このとき、東京横浜電鉄が目をつけたのは、駅の北側に創立される私立自由ヶ丘学園(現自由ヶ丘学園高等学校)だった。これにちなんで同年、自由ヶ丘駅(1966<昭和41>年より自由が丘)に改称した。

町名が変更されるのはそれより後で、1932(昭和7)年、目黒区成立時に、荏原郡碑衾町大字衾から自由ヶ丘に改められている。

東京周辺で「丘」の付く駅は自由が丘駅が最初だが、「岡」の付く駅では、上福岡駅(1914<大正3>年、東武東上線)、旗ヶ岡駅(1927<昭和2年>、東急池上線、1951<昭和26>年に旗の台駅に改称)、藤岡駅(1929<昭和4>年、東武日光線)がある。最初に登場する上福岡駅は、開業当初の福岡村にちなむもので、もともとの村名を駅名にした。

 一方、丘駅は、自由ヶ丘の好評に倣ってか、狭山ヶ丘駅(1933<昭和8>年、西武池袋線)、緑ヶ丘駅(1933<昭和8>年、東急大井町線、1966<昭和41>年緑が丘に改称)、富士見ヶ丘駅(1933<昭和8>年、京王井の頭線)、梅ヶ丘駅(1934<昭和9>年、小田急小田原線)、聖蹟桜ヶ丘駅(1937<昭和12>年、京王本線)と戦前に続々と生まれてくる。

自由が丘以外で谷にある「丘」駅として主なものを挙げれば、緑が丘駅(呑川)、梅ヶ丘駅(目黒川支流北沢川)、つつじヶ丘駅(野川支流入間川)、富士見ヶ丘駅(神田川)などがある。

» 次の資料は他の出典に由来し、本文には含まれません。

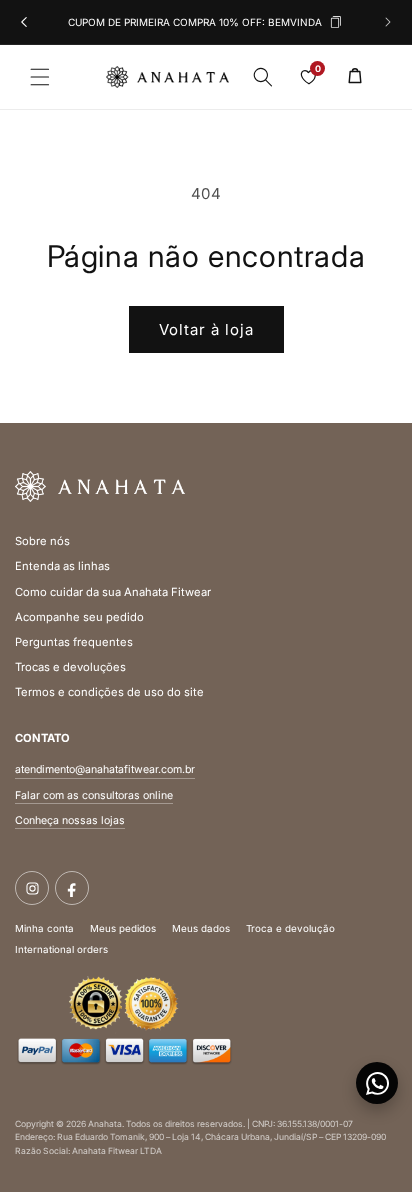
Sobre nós (42, 541)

聖蹟桜ヶ丘駅も、南側に閑静な住宅地が広がる桜ケ丘の高台があるものの、駅自体は多摩川と大栗川に挟まれた低地に位置している。昭和30年頃まで周囲は一面の田んぼだった。田んぼの中にぽつんと丘の名が付く駅があったのである(1937<昭和12>年に関戸駅から改名)。